The UK agricultural advisory service, ADAS has announced major restructuring by reducing £9 million from its annual budget, which will mean closing 18 local offices and cutting about 200 jobs. The move has come because the government has raised the cost recovery target for commercial consultancy to 63% up from 55% the previous year.
    According to Farmers Weekly, farmers need a national advisory organisation which is partly government funded. This allows government to help farmers comply with more stringent environmental legislation. Furthermore, food safety should not be left to free market economics—pesticide residues demand a national co-ordinated approach, the farming magazine concludes(1).

Further cuts
The UK Agricultural and Food Research Council’s funding, coming from the Ministry of Agriculture, has been reduced, forcing it to make redundancies from two research institutes.
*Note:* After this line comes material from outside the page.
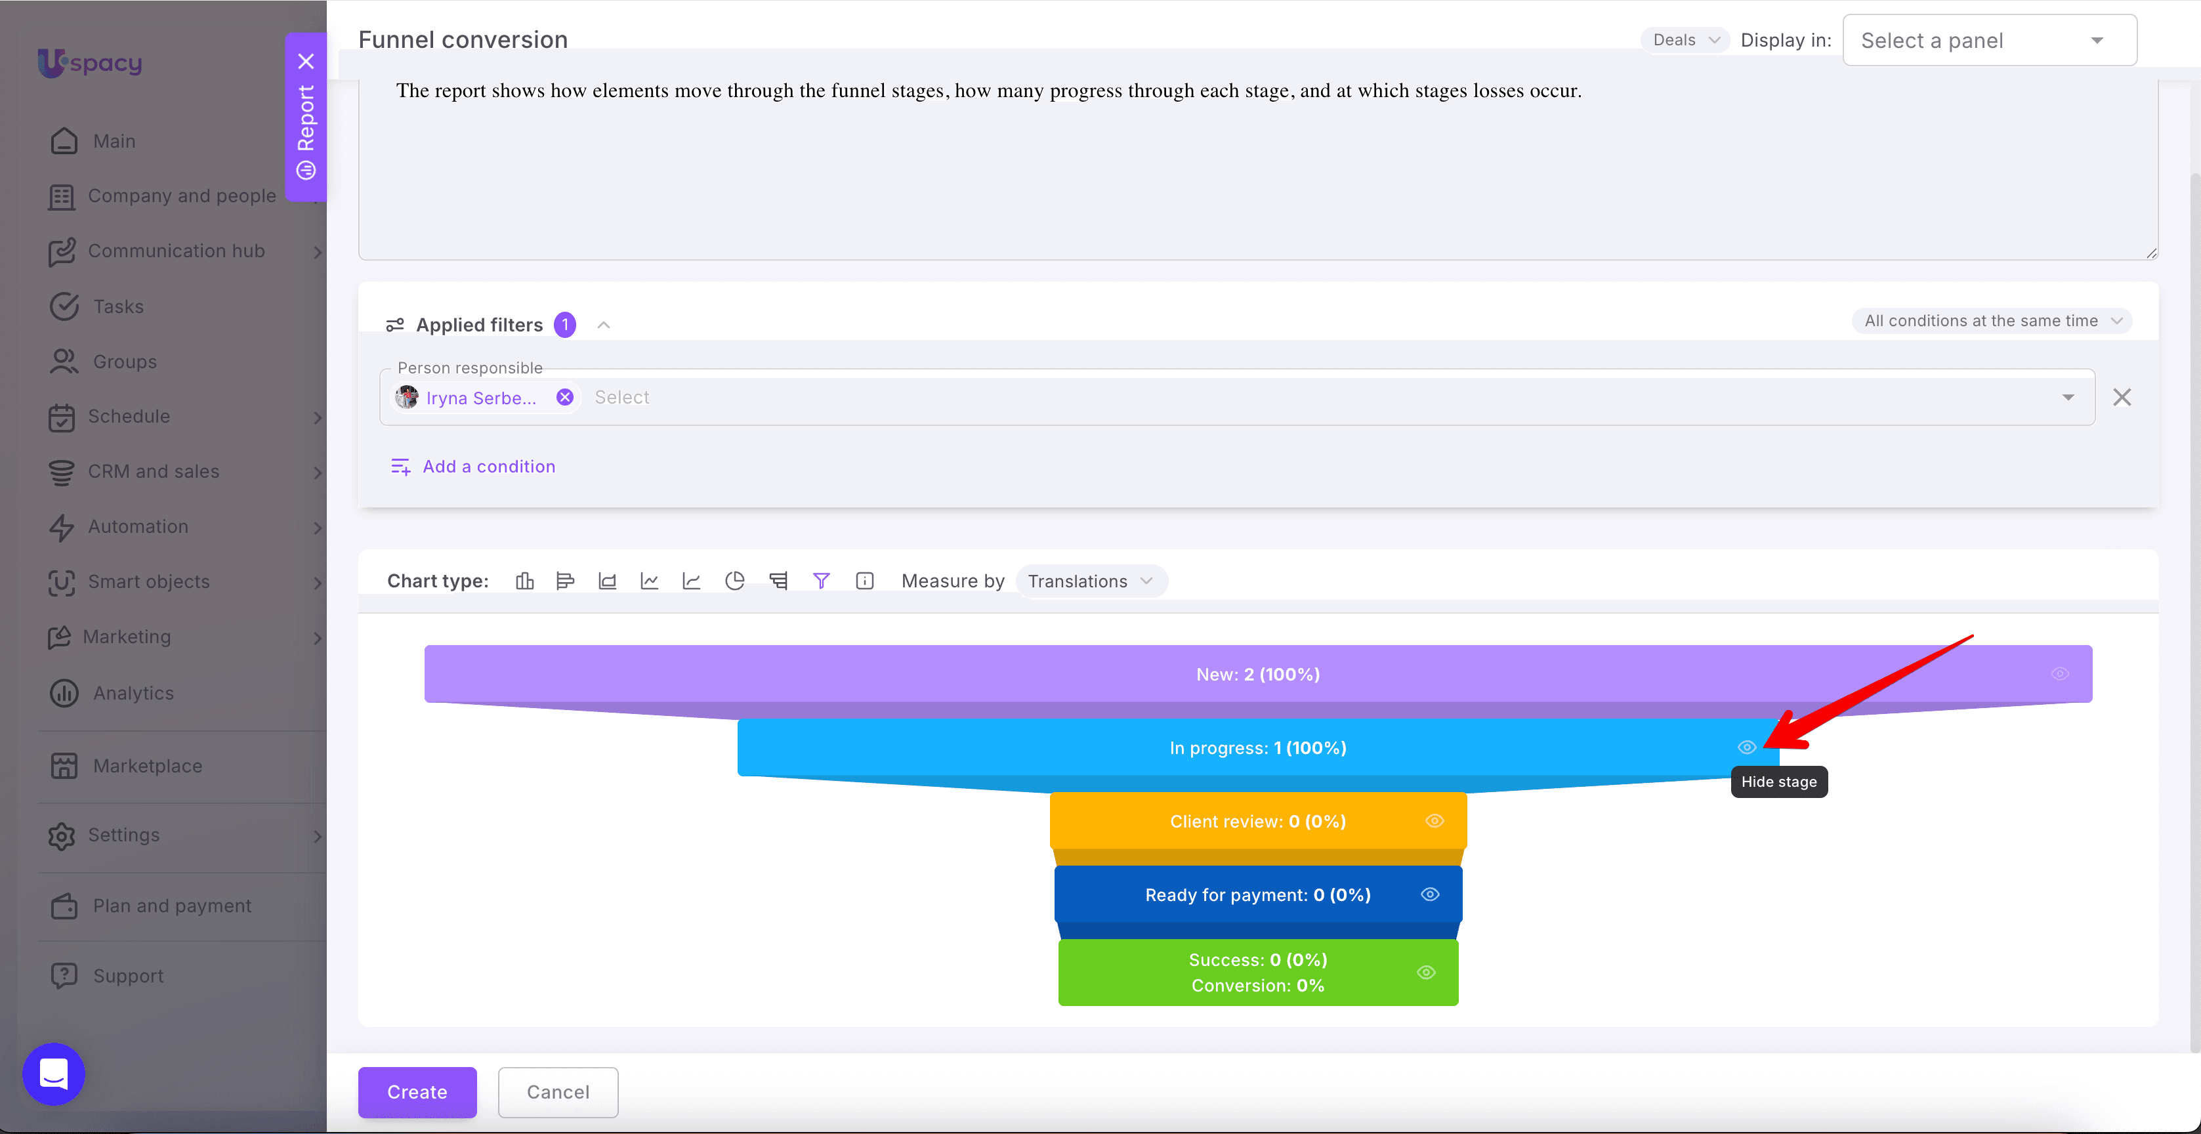Expand All conditions at the same time
The width and height of the screenshot is (2201, 1134).
(1993, 321)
At the Institute of Arable Crops Research there will be 20 redundancies and three posts will not be filled.At Silsoe Research Institute, which conducts engineering and spraying research, 35 posts will go with 10 other posts which will not be re-filled(2).

R&D increase in the US
In the US, although funding in many areas covered by the Environmental Protection Agency has been cut, spending on pesticide research will increase from US$14.3 million in 1994 to US$15.6 million in 1995, up 9%(3).

1. Farmers Weekly, 4/3/94.
2. Agrow, 18/3/94.
3. Chemistry and Engineering News, 21/2/94.

[This article first appeared in Pesticides News No. 24, June 1994, page 20]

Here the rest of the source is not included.